|NHGRI’s Dr. Vivien Bonazzi organized the meeting on social media and “micro-blogging.”
Some speakers provided links to their slides in real time. Participants posted such questions as: “What does the NHGRI consider a fair number for the cost per gigabase to analyze NexGen data?”
Others gave advice: “Don’t tie yourself too closely to current models, as they are changing.”
Welcome to the world of interactive conferences
where micro-blogging gives everyone a voice in the meeting—even those who don’t attend. NHGRI ran two such meetings recently to figure
out whether “cloud” computing could be used to manage the tsunami of data pouring out of next-generation sequencing machines now flourishing like toadstools on the front lawn after a spring rain.
Meeting organizer Dr. Vivien Bonazzi, program
director for informatics and computational
biology at NHGRI, decided the audience was tech-savvy enough to pay attention and use social media at the same time. But really, she just wanted to capture their ideas on the fly. “It’s a body of information I can look to for writing the meeting report,” she said. “I don’t have to just rely on my memory or program analyst notes.”
Bonazzi considered several micro-blogging companies that provide free Twitter-like services
on the Internet. Micro-blogging is just like a blog, only shorter. Twitter limits blog bursts to 140 characters, which Bonazzi decided
was too short. Plus she wanted to keep the session closed, not open to just anyone surfing
Twitter who might clog up the conversation
with irrelevant comments. So she selected
shout’em (www.shoutem.com), which lets users type up to 1,024 characters, enough for a more substantial post. Moreover, she could manage who participated.
“It was an experiment,” said Bonazzi, who expected to see just a few users and posts during
the 2-day meeting. She was astonished to see more and more users logging onto the micro-blog as the meeting progressed. Many participants loaded pictures of themselves into the blog site and started swapping ideas and information as they listened and reacted to the speakers. The pictures helped attendees recognize
one another during breaks, speeding the conversations about each other’s posts and creating
By the end of the meeting,
more than 80 users had signed up for the micro-blog, with about 350 posts on the first day and more than 200 posts on the second day. Users also continued
to post comments 2 days after the meeting ended. About a dozen people who could not attend in person signed up for the micro-blog to follow along, including a member of NHGRI’s advisory council.
Even the uninitiated got excited. “I love it,” said meeting participant and speaker Dr. Stephen Sherry, a staff scientist at the National Center for Biotechnology Information who had never used social media tools before. “It’s the immediacy of the feedback that is valuable,” he said during a break. “I’m writing all my notes on the micro-blog.”

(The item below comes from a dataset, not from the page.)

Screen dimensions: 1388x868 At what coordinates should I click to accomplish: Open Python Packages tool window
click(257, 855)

Other attendees agreed. “It’s cool because it’s in context [of the meeting],” said Dr. Deepak Singh, business development manager for Amazon Elastic Cloud Computing at Amazon Web Services.
Bonazzi observed that the ability to follow the micro-blog during the meeting had many advantages for her as meeting organizer, including being able to see key points of each talk posted by users in real time; users asking questions and having real-time conversations; the sharing of links to resources relevant to the meeting; and the ability to identify volunteers to write a white paper on how cloud computing might be used for analyzing large biological datasets.

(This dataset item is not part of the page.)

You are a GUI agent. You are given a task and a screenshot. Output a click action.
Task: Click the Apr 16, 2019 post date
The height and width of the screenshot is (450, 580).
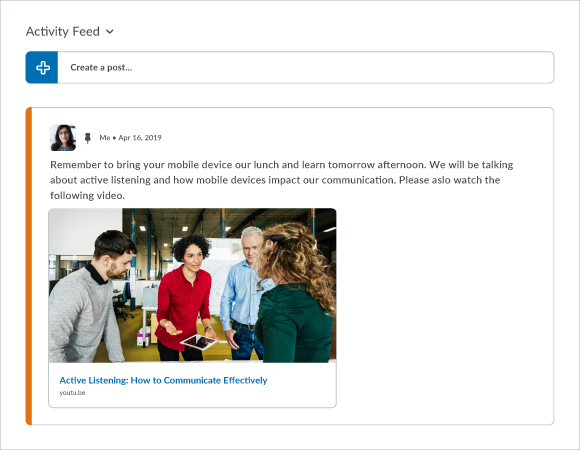(140, 138)
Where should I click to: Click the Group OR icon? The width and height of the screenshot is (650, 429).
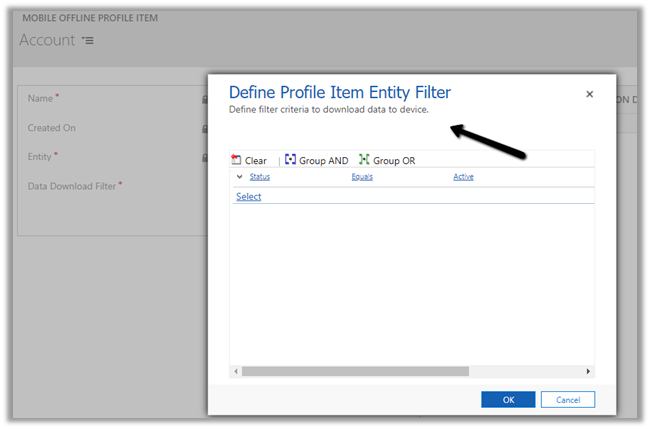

While enthusiastic about the results, Bonazzi cautioned that the success of the micro-blog at the meeting may have been due to the audience being a bit more familiar with social media tools than most. “The downside of using the micro-blog is that it was a bit distracting, because there were so many responses,” she said. “Sometimes, I found the micro-blog was capturing my attention more than the talk, so it may actually take away from things a bit for attendees and at the expense of the speakers.”
She also advises that NIH staff considering such tools for their meetings think about the topic and content that will be discussed. This particular meeting did not introduce any unpublished research findings or protected patient data that could feasibly be cut and pasted by users of the micro-blog and emailed or posted on other web sites. In addition, the micro-blog was not publicly searchable
on the web.
Bonazzi and other NHGRI staff plan continued experiments with social media tools at future meetings based on feedback from meeting attendees.
Some participants, however, already have made up their mind. “I think it was a great experience,” said attendee Francis Ouellette, associate director, Informatics
and Bio-computing and principal investigator, Ontario Institute for Cancer
Research. “I think something like that should become the standard for all NHGRI/NIH meetings and workshops!”